━━━ AVAILABLE RECORDS ━━━

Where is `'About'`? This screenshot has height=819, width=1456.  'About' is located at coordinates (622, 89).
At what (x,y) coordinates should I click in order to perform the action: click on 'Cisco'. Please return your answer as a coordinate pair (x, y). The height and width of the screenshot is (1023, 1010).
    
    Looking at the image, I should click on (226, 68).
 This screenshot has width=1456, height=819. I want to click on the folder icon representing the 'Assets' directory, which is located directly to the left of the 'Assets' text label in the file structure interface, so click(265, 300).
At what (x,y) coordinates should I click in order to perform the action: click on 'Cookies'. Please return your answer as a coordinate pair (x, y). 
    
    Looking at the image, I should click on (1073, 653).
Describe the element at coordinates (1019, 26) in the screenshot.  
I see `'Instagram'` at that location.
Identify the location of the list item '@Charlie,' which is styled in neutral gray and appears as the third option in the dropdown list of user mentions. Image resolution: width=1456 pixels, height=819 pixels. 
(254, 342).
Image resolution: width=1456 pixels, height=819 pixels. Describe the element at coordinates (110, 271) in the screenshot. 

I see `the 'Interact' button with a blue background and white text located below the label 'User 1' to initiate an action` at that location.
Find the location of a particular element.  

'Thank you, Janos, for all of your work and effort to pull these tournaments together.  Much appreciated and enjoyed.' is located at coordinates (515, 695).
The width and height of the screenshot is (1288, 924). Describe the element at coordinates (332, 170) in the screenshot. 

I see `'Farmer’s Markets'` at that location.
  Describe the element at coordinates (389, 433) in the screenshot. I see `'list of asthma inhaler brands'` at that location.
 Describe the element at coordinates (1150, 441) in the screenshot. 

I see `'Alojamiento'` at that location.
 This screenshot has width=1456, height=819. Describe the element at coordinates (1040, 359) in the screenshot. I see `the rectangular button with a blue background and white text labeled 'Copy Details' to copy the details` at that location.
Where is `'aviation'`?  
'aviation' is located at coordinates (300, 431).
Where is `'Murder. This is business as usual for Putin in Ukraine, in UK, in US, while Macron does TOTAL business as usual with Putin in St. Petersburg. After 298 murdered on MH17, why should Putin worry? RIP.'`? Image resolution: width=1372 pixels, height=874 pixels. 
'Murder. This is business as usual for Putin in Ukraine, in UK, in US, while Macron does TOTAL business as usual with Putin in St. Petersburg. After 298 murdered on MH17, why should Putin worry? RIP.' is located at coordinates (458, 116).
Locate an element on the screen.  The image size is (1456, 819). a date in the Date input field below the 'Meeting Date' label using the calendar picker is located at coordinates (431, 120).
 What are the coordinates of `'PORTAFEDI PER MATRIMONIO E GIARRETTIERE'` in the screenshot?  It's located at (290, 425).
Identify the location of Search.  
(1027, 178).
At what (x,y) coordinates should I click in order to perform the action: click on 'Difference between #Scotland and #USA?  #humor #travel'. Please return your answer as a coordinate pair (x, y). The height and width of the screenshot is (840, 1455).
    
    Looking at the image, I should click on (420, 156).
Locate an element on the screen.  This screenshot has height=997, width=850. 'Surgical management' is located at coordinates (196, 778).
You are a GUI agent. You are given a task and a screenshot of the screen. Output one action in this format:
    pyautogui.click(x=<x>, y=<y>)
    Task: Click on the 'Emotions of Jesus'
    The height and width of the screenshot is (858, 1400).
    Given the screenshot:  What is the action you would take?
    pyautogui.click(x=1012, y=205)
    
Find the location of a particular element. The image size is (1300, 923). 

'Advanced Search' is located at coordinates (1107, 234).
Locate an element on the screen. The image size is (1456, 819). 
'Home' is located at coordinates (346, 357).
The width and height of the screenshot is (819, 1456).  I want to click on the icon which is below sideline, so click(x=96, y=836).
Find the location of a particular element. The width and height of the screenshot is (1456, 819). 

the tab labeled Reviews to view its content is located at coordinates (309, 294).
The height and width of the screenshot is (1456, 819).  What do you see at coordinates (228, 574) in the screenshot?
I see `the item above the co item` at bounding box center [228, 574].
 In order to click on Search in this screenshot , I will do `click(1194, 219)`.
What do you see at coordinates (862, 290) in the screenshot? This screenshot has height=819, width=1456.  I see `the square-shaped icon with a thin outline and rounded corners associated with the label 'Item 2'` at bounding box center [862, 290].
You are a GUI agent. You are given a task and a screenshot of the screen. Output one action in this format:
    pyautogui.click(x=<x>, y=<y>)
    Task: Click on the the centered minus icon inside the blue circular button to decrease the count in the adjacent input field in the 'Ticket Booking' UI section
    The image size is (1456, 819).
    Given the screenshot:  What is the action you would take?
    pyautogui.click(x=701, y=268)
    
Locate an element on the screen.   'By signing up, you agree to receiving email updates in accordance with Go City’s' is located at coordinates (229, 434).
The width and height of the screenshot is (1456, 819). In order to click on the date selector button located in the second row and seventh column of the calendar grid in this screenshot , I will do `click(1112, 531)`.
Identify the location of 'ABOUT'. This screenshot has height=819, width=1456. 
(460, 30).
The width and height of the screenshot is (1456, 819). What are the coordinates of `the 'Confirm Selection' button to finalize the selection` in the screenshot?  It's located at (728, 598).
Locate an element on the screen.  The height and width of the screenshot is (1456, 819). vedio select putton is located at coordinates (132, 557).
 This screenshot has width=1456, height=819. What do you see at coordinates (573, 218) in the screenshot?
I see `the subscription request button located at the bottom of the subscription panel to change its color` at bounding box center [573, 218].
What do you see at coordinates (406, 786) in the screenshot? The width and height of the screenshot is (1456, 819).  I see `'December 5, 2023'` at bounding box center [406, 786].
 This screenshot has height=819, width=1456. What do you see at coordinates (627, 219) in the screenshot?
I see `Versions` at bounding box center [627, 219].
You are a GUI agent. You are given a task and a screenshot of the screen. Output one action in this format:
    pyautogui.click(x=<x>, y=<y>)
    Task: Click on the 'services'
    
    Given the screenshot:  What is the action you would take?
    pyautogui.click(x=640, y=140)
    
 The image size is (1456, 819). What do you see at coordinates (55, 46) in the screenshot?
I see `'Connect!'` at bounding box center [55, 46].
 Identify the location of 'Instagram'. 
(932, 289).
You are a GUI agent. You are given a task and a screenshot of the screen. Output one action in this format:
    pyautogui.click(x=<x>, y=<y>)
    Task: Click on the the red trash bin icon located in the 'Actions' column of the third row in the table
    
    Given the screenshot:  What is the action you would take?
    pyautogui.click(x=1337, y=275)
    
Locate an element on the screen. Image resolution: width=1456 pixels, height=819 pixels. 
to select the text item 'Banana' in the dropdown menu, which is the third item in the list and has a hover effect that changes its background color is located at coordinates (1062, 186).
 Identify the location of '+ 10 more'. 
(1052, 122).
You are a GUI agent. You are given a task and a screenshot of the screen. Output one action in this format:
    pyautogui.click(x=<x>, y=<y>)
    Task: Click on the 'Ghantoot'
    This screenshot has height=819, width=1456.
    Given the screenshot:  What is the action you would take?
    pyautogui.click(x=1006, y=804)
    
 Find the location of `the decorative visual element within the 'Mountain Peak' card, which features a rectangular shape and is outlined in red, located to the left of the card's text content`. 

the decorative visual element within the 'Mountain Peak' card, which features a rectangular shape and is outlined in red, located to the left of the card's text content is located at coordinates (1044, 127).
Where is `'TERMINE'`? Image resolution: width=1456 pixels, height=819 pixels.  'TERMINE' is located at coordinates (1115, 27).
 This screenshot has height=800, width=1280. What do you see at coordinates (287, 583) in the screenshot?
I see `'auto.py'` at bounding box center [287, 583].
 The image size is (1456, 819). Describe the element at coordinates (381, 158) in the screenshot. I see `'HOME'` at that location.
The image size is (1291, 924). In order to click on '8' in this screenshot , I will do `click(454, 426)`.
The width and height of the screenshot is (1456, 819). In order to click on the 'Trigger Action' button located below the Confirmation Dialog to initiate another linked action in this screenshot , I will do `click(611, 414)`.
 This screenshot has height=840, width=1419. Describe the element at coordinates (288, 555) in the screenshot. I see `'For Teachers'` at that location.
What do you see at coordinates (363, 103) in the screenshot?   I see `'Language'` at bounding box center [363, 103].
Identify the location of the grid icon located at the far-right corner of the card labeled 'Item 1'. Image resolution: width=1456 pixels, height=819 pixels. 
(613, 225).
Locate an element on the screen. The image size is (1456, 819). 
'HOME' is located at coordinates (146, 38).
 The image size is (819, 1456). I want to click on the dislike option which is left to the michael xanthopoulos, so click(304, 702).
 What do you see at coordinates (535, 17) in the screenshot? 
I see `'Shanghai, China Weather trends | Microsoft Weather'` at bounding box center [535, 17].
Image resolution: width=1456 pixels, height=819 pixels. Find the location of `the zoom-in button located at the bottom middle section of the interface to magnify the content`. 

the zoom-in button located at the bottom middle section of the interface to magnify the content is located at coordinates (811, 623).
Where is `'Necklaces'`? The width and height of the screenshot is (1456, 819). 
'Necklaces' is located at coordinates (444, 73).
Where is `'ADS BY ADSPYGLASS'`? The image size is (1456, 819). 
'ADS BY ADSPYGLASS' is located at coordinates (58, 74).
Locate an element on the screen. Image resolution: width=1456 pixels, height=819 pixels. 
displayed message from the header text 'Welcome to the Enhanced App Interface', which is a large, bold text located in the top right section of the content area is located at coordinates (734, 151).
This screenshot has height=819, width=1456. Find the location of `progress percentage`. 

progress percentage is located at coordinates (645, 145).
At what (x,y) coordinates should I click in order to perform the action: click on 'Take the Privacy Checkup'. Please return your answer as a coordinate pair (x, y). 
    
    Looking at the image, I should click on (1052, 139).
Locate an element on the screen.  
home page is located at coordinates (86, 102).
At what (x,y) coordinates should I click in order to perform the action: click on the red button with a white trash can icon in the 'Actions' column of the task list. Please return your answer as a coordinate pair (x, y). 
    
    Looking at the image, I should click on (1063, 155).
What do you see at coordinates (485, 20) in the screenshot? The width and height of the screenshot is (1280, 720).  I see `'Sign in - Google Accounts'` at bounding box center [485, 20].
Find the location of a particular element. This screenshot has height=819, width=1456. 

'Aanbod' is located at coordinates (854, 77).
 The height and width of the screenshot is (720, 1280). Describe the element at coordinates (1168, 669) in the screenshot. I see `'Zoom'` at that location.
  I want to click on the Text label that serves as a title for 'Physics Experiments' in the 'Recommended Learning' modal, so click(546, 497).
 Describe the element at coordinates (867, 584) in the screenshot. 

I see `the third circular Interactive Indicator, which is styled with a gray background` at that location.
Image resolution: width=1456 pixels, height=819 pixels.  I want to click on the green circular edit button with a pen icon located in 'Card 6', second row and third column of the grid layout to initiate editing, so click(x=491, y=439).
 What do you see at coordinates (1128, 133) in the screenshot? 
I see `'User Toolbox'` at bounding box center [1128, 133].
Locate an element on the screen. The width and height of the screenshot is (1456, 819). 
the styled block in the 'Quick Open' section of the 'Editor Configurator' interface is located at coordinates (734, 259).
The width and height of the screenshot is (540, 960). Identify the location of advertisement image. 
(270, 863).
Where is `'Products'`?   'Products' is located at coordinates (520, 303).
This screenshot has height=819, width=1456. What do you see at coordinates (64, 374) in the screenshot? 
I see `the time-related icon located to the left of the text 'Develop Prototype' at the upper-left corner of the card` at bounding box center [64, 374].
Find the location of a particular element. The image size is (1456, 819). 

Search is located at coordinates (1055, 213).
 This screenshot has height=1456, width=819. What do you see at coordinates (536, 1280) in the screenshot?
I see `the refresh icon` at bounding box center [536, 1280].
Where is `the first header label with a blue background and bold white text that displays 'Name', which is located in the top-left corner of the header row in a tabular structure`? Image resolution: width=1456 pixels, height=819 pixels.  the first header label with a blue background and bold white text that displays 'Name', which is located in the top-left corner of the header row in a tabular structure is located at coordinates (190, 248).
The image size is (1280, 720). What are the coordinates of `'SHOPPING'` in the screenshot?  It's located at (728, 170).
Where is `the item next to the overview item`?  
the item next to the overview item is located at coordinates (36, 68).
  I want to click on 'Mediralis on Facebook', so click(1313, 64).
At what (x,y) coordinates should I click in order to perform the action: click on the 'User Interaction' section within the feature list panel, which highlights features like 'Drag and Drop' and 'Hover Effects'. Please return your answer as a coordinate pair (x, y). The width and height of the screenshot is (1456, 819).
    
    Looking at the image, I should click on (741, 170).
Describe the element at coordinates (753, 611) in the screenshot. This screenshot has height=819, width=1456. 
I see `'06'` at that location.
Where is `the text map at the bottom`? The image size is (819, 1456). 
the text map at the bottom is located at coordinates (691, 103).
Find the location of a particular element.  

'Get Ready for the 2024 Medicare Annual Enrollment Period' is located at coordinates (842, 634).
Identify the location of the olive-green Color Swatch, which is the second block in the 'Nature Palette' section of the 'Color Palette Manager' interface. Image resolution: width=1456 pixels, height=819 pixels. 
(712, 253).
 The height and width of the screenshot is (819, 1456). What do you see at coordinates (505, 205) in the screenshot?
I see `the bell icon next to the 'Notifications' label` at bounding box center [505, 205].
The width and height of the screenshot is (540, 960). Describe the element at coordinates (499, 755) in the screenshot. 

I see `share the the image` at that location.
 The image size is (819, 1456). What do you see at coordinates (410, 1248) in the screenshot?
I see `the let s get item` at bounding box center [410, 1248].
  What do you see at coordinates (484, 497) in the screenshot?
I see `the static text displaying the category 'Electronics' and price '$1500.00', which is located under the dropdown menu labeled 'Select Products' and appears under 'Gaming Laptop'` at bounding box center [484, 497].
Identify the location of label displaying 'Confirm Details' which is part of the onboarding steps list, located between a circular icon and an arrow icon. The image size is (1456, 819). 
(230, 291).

━━━

_TO BE DONE_
Copy out the lines of the listing above word for word, starting at the line containing "The width and height of the screenshot is (540, 960). Identify" and ending at the line containing "the text map at the bottom is", including both of those lines.

_RESULT_
The width and height of the screenshot is (540, 960). Identify the location of advertisement image. 
(270, 863).
Where is `'Products'`?   'Products' is located at coordinates (520, 303).
This screenshot has height=819, width=1456. What do you see at coordinates (64, 374) in the screenshot? 
I see `the time-related icon located to the left of the text 'Develop Prototype' at the upper-left corner of the card` at bounding box center [64, 374].
Find the location of a particular element. The image size is (1456, 819). 

Search is located at coordinates (1055, 213).
 This screenshot has height=1456, width=819. What do you see at coordinates (536, 1280) in the screenshot?
I see `the refresh icon` at bounding box center [536, 1280].
Where is `the first header label with a blue background and bold white text that displays 'Name', which is located in the top-left corner of the header row in a tabular structure`? Image resolution: width=1456 pixels, height=819 pixels.  the first header label with a blue background and bold white text that displays 'Name', which is located in the top-left corner of the header row in a tabular structure is located at coordinates (190, 248).
The image size is (1280, 720). What are the coordinates of `'SHOPPING'` in the screenshot?  It's located at (728, 170).
Where is `the item next to the overview item`?  
the item next to the overview item is located at coordinates (36, 68).
  I want to click on 'Mediralis on Facebook', so click(1313, 64).
At what (x,y) coordinates should I click in order to perform the action: click on the 'User Interaction' section within the feature list panel, which highlights features like 'Drag and Drop' and 'Hover Effects'. Please return your answer as a coordinate pair (x, y). The width and height of the screenshot is (1456, 819).
    
    Looking at the image, I should click on (741, 170).
Describe the element at coordinates (753, 611) in the screenshot. This screenshot has height=819, width=1456. 
I see `'06'` at that location.
Where is `the text map at the bottom`? The image size is (819, 1456). 
the text map at the bottom is located at coordinates (691, 103).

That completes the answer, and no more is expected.